“Cooperative Care: Seven Steps to Stress-Free Husbandry” by Deborah A. Jones, Ph.D.

Wag Audio book cover

Written by: Laura

Laura is founder of Easy Peasy Obedience, and works in positive methods based on teamwork and games, and with focus on minimising frustration in the training - for both dog and human.

Published: December 9, 2021

Remember, every time you push too far and too fast, you are undoing your previous work. Be the tortoise! 

Deborah A. Jones

Why did I get this book?

Amazon made me. Plain and simple. Okay, the actual story was that I was looking for another book, which I’ve blissfully forgotten the title of and never got around to buying when Amazon was kind enough to pop this title onto my screen. I really want to say that this is usually not how I pick my books, but truth to be told, I got distracted by this new shiny and popped it in the basket, and headed off to checkout. It happens a lot. But honestly, husbandry is super-important, and by the time I selected my shipping address, I was extremely pumped about finding this book.

What does this book do?

What it says on the can. And a little more. It absolutely takes you through 7 steps to achieve great results, but it also comes with a basket of case studies, from real people, with real dogs, and real struggles. In short, it offers the reader a mirror to reflect themselves in and that is always a good thing. There’s not so much noise around the seven steps, in fact, only 45 pages of the book’s 135 pages are introductory stuff and thoughts, including the case reviews.
Each step comes with a neat little checklist at the end, to help ensure you’re taking the steps in the right order, and it does a wonderful job at stressing how slow and steady win all the races. Both with husbandry and any other kind of training. There are plenty of pictures to help the reader understand the steps and at the end of each chapter, I was pumped to get going, but like the good little wannabe chef that I am, I sat down and finished reading the entire recipe. A decision that was worth it, to be honest. Because when you reach step 5, you’re in for a little chuckle if you took the steps in order. If you didn’t, slightly red ears might ensue, because the chapter starts right out with calling those out who tried to skip steps. This is truly one of the things I came to love about this book. That it stresses the importance of splitting, starting from the bottom and working your you up. There are no shortcuts in dog training. Or husbandry, for that matter. This book should be a household item in dog homes. Especially for the super neat section on muzzle training that’s in it. And it even tastes great, says Nikuya.

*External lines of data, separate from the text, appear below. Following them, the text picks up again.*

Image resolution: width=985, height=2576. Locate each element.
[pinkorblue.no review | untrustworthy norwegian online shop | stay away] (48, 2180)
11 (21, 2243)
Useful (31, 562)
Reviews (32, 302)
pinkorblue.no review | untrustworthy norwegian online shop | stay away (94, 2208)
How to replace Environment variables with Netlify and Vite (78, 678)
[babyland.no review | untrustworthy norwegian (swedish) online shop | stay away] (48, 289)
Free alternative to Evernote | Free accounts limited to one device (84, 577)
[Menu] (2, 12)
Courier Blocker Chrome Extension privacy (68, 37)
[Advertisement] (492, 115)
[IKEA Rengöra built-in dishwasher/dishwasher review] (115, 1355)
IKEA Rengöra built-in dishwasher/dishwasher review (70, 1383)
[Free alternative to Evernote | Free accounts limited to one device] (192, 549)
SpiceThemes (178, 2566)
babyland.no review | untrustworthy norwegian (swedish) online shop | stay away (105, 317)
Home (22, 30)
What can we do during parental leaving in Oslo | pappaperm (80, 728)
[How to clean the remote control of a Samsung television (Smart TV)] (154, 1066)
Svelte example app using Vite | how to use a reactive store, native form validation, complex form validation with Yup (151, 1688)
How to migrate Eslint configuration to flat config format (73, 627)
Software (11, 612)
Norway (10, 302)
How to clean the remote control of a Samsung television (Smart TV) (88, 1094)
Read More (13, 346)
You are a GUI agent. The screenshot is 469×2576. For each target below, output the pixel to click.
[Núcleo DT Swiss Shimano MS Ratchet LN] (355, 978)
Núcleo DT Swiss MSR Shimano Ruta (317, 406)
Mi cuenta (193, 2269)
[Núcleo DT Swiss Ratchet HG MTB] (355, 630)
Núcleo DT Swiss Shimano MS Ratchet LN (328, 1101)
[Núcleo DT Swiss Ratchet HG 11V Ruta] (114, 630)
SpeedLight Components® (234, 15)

What does this book not do?

Well, this is actually a really good question this time. I don’t feel like I’m missing anything much here, considering the subject of the book. If I really had to get nit-picky about it, colour photos would have been super nice. But I’m also fairly aware of how colour print affects the printing price. I also could probably have lived without the short testimonials that dot each chapter, but those are extremely easy to skip, so it’s no big deal.

Where do I get this book?

Well, you can always see if Amazon gets pushy about your searches, and I think it’s one of the main sellers of this book because I did not manage to sniff it out locally anywhere. For what it’s worth, even the author’s own website links back to Amazon so… it will set you back approx $15+ shipping and once you’ve read it, it will likely cost you vast amounts of time in training, but you know what? That’ll be worth it.